According to a recent motion filed by Durst’s counsel, his attorneys claim the evidence surrounding the two well-known handwriting samples was illegally obtained, as well as other various pieces evidence surrounding his arrest in New Orleans in 2015. The two samples were analyzed by Nyle Brenner during the 2015 HBO docuseries about Durst, The Jinx.
Durst’s counsel also tried to prove there was a Fourth Amendment violation that would allow for the suppression of the New Orleans evidence and that the search of his hotel room in the French Quarter around the time of the arrest was unlawful.
But on May 8, the L.A. County district attorney filed a motion opposing Durst’s request, as per documents obtained by In Touch. In juxtaposition to Durst’s claims, the DA argued all evidence was obtained via a valid search warrant — and that Durst has been trying whatever he can to change the mind of the public and possibly sway influence in the outcome of the trial.

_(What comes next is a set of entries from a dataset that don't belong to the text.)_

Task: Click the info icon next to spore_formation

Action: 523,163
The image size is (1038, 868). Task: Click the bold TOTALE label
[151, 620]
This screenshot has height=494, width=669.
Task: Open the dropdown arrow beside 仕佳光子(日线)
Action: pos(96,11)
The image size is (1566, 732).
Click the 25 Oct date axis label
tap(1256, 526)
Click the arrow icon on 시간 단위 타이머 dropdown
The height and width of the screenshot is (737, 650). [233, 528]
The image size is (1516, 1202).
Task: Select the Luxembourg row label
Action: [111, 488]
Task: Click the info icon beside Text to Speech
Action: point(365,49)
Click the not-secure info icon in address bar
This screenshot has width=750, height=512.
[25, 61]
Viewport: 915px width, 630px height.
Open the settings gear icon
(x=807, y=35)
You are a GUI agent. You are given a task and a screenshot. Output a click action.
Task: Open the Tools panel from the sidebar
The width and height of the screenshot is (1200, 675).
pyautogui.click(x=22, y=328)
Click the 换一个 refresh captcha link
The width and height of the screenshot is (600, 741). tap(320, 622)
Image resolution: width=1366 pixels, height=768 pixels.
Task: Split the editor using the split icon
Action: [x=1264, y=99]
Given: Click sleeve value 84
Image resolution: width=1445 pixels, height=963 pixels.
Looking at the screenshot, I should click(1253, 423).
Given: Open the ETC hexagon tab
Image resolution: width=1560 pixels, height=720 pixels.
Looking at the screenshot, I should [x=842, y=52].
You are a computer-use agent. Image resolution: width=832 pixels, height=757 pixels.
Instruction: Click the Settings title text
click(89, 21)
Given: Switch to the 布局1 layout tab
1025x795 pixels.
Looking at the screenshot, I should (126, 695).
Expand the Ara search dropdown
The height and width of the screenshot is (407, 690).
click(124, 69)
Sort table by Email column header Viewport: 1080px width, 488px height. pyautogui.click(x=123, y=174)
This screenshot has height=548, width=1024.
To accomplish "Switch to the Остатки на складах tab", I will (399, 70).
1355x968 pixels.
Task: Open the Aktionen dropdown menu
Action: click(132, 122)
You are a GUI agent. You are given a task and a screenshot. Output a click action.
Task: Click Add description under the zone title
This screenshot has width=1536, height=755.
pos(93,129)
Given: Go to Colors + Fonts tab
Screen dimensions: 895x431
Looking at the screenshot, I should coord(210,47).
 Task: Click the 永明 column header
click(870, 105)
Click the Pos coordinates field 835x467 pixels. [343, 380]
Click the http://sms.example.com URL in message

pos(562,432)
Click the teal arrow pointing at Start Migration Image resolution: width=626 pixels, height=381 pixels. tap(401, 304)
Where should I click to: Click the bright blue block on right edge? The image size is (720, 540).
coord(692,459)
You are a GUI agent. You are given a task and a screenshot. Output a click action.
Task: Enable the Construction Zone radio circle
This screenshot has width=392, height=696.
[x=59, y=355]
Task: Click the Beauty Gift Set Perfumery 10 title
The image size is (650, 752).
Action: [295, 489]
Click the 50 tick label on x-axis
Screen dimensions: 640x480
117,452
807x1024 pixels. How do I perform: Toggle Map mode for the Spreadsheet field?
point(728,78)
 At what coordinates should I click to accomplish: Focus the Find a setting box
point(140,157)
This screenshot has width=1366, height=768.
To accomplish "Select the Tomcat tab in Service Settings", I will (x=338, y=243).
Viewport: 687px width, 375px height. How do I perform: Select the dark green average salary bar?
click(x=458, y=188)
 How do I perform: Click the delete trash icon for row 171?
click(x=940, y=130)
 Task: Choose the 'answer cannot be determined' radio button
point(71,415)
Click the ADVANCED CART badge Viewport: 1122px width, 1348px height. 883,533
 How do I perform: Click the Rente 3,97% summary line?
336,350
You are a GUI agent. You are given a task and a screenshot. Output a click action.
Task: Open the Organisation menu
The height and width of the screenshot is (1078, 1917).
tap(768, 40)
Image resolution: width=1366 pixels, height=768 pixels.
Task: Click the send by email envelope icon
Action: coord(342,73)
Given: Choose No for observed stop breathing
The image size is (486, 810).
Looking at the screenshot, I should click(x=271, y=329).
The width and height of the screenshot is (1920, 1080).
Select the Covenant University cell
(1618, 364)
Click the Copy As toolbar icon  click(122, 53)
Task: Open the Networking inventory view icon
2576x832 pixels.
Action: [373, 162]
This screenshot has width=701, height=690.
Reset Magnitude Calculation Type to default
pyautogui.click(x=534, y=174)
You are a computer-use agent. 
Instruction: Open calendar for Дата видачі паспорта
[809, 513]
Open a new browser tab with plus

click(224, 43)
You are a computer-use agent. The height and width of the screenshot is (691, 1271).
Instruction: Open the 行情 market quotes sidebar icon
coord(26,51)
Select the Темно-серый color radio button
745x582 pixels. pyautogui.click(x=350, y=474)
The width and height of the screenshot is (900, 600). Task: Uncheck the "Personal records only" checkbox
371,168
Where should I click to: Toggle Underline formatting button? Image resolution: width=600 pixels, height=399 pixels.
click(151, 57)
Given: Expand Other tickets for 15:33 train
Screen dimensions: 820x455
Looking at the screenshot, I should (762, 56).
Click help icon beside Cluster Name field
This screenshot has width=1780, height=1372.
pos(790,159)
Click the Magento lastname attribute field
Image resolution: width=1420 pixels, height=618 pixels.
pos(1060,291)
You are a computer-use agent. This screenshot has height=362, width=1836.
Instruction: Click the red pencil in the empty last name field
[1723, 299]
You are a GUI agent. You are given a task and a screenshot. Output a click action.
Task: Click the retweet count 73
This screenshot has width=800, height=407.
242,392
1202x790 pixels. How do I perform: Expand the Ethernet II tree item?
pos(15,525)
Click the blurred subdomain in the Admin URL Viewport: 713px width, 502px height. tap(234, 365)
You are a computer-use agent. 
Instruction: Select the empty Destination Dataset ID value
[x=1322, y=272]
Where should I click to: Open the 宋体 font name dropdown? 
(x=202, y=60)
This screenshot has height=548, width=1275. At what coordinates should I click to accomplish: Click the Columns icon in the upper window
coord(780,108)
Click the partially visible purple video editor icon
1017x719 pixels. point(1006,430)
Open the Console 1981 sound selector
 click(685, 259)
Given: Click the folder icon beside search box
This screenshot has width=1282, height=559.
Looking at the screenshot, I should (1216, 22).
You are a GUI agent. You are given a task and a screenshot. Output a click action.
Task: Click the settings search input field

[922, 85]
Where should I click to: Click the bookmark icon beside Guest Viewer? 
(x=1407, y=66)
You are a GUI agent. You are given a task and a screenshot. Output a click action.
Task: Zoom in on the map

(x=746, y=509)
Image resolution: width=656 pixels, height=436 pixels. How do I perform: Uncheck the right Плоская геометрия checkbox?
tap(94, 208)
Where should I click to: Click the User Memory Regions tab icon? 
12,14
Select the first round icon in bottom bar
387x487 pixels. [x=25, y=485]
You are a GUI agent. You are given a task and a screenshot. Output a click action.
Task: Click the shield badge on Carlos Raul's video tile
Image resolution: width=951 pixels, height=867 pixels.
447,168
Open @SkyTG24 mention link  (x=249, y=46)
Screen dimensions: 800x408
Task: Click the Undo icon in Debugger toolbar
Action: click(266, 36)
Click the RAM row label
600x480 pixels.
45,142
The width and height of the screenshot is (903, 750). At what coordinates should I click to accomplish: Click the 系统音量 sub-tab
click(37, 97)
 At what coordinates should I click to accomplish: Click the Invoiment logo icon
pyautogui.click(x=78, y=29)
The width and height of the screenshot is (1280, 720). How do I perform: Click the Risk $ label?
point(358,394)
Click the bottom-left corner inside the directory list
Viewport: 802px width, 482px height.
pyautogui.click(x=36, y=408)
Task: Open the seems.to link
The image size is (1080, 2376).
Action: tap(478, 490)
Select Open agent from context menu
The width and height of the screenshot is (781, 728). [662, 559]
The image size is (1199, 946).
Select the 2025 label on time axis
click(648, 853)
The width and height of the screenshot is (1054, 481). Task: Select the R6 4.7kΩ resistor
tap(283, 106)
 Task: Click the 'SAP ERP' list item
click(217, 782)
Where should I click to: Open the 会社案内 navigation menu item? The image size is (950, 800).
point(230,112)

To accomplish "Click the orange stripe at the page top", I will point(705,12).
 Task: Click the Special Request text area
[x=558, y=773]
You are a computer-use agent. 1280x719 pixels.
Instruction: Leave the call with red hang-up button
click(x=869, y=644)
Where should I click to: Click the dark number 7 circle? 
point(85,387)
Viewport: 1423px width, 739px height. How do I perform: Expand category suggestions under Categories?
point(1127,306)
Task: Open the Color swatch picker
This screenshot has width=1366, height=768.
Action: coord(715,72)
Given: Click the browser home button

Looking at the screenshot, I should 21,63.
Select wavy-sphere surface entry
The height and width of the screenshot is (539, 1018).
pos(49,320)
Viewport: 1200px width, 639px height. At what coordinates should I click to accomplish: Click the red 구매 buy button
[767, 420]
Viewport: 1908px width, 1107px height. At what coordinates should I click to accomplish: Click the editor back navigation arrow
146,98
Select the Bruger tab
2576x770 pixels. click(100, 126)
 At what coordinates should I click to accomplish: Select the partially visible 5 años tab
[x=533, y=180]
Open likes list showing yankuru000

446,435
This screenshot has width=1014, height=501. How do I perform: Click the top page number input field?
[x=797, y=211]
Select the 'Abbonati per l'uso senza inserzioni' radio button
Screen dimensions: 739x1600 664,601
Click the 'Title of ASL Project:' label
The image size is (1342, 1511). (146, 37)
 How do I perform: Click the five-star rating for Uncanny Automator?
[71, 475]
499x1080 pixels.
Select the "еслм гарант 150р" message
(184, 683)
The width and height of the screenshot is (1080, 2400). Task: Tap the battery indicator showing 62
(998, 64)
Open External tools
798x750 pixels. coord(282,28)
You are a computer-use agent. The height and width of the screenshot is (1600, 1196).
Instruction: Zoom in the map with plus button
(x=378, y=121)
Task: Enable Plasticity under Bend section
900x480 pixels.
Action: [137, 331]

“From the onset of this prosecution, Defendant has attempted to sell a false narrative to all who would listen,” Deputy District Attorney John Lewin wrote in the motion. “He has repeatedly asserted that law enforcement’s actions leading up to and during his arrest were unreasonable, corrupt and illegally motivated. However, Defendant completely fails to acknowledge the most relevant fact leading to his arrest and the subsequent search of his hotel room and damning interview — law enforcement was on notice that Defendant was actively preparing to flee the country right after crucial evidence connecting him to Susan’s murder was widely publicized on national television.”
The DA is, of course, referring to the now-iconic final scene of the docuseries, where the two samples were presented to Durst by director Andrew Jarecki, essentially confronting him with damning evidence. One of the samples came from an old envelope addressed to Susan, another came from the unsettling note left for the Beverly Hills police at the scene of the crime. Both notes, 10 plus years apart, contain the same misspelling: “Beverley.”
“When viewed in this context, it is readily apparent that the actions taken by law enforcement were more than reasonable,” the DA continued. “They were absolutely necessary to prevent a murderer, who had already avoided apprehension for more than 30 years, from fleeing the country and evading justice.”